Unlocking the secrets of synaptic plasticity during learning

How do we learn something new? How do tasks at a new job, lyrics to the latest hit song or directions to a friend's house become encoded in our brains?

The broad answer is that our brains undergo adaptations to accommodate new information. In order to follow a new behavior or retain newly introduced information, the brain's circuity undergoes change.

Such modifications are orchestrated across trillions of synapses - the connections between individual nerve cells, called neurons - where brain communication takes place. In an intricately coordinated process, new information causes certain synapses to get stronger with new data while others grow weaker. Neuroscientists who have closely studied these alterations, known as "synaptic plasticity," have identified numerous molecular processes causing such plasticity. Yet an understanding of the "rules" selecting which synapses undergo this process remained unknown, a mystery that ultimately dictates how learned information is captured in the brain.

University of California San Diego neurobiologists William "Jake" Wright, Nathan Hedrick and Takaki Komiyama have now uncovered key details about this process.

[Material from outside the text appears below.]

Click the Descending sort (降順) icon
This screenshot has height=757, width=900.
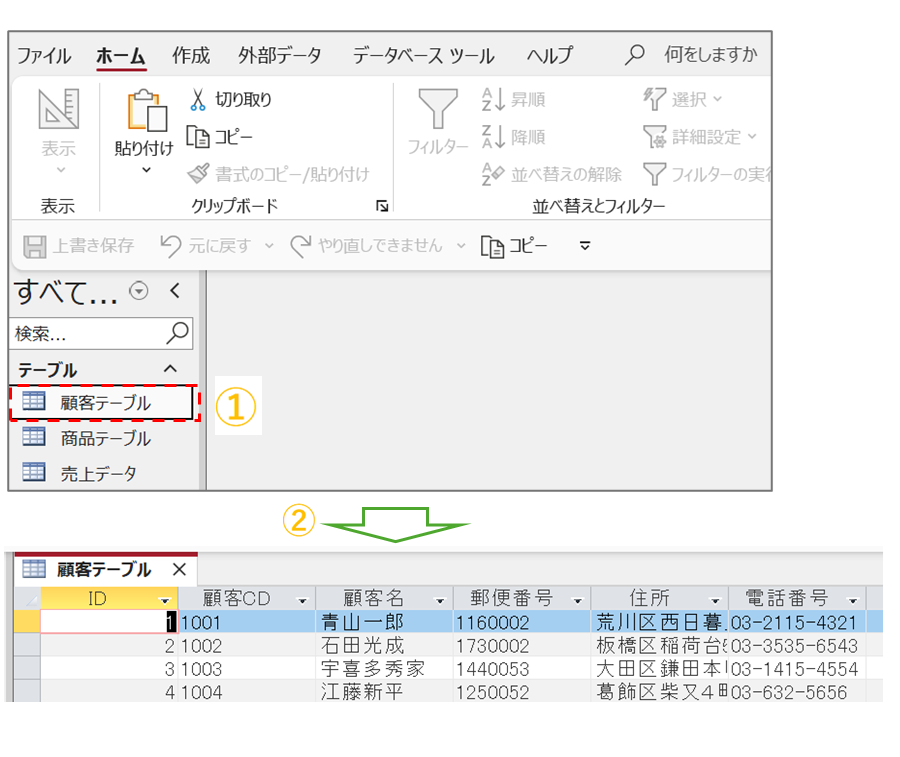point(493,137)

The main financial support for this multi-year study was provided by several National Institutes of Health research grants and a training grant.

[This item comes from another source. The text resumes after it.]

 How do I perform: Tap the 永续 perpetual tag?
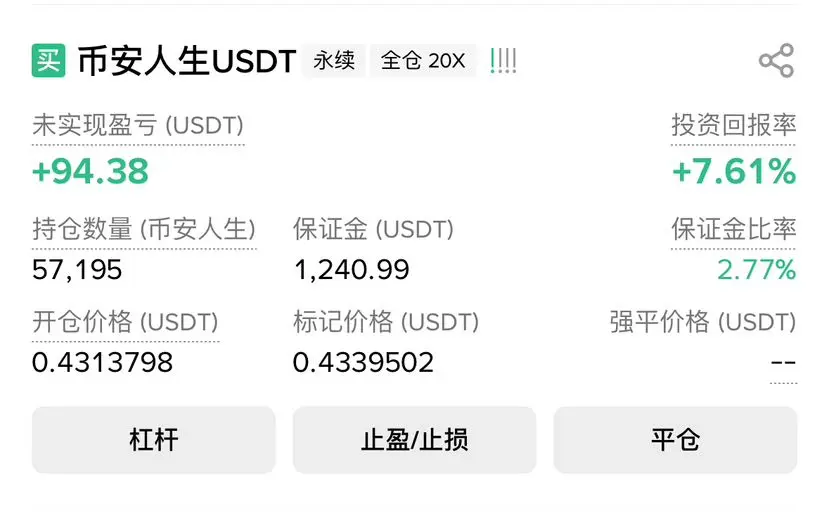334,61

As published April 17 in the journal Science, the researchers used a cutting-edge brain visualization methodology, including two-photon imaging, to zoom into the brain activity of mice and track the activities of synapses and neuron cells during learning activities. With the ability to see individual synapses like never before, the new images revealed that neurons don't follow one set of rules during episodes of learning, as had been assumed under conventional thinking. Rather, the data revealed that individual neurons follow multiple rules, with synapses in different regions following different rules. These new findings stand to aid advancements in many areas, from brain and behavior disorders to artificial intelligence.

"When people talk about synaptic plasticity, it's typically regarded as uniform within the brain," said Wright, a postdoctoral scholar in the School of Biological Sciences and first author of the study. "Our research provides a clearer understanding of how synapses are being modified during learning, with potentially important health implications since many diseases in the brain involve some form of synaptic dysfunction."

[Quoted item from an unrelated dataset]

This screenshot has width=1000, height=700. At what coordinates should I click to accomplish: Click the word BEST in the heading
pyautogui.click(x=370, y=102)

Neuroscientists have carefully studied how synapses only have access to their own "local" information, yet collectively they help shape broad new learned behaviors, a conundrum labeled as the "credit assignment problem." The issue is analogous to individual ants that work on specific tasks without knowledge of the goals of the entire colony.

Finding that neurons follow multiple rules at once took the researchers by surprise. The cutting-edge methods used in the studied allowed them to visualize the inputs and outputs of changes in neurons as they were happening.

"This discovery fundamentally changes the way we understand how the brain solves the credit assignment problem, with the concept that individual neurons perform distinct computations in parallel in different subcellular compartments," said study senior author Takaki Komiyama, a professor in the Departments of Neurobiology (School of Biological Sciences) and Neurosciences (School of Medicine), with appointments in the Halıcıoğlu Data Science Institute and Kavli Institute for Brain and Mind.

The new information offers promising insights for the future of artificial intelligence and the brain-like neural networks upon which they operate. Typically an entire neural network functions on a common set of plasticity rules, but this research infers possible new ways to design advanced AI systems using multiple rules across singular units.

For health and behavior, the findings could offer a new way to treat conditions including addiction, post-traumatic stress disorder and Alzheimer's disease, as well as neurodevelopmental disorders such autism.

"This work is laying a potential foundation of trying to understand how the brain normally works to allow us to better understand what's going wrong in these different diseases," said Wright.

The new findings are now leading the researchers on a course to dig deeper to understand how neurons are able to utilize different rules at once and what benefits using multiple rules gives them.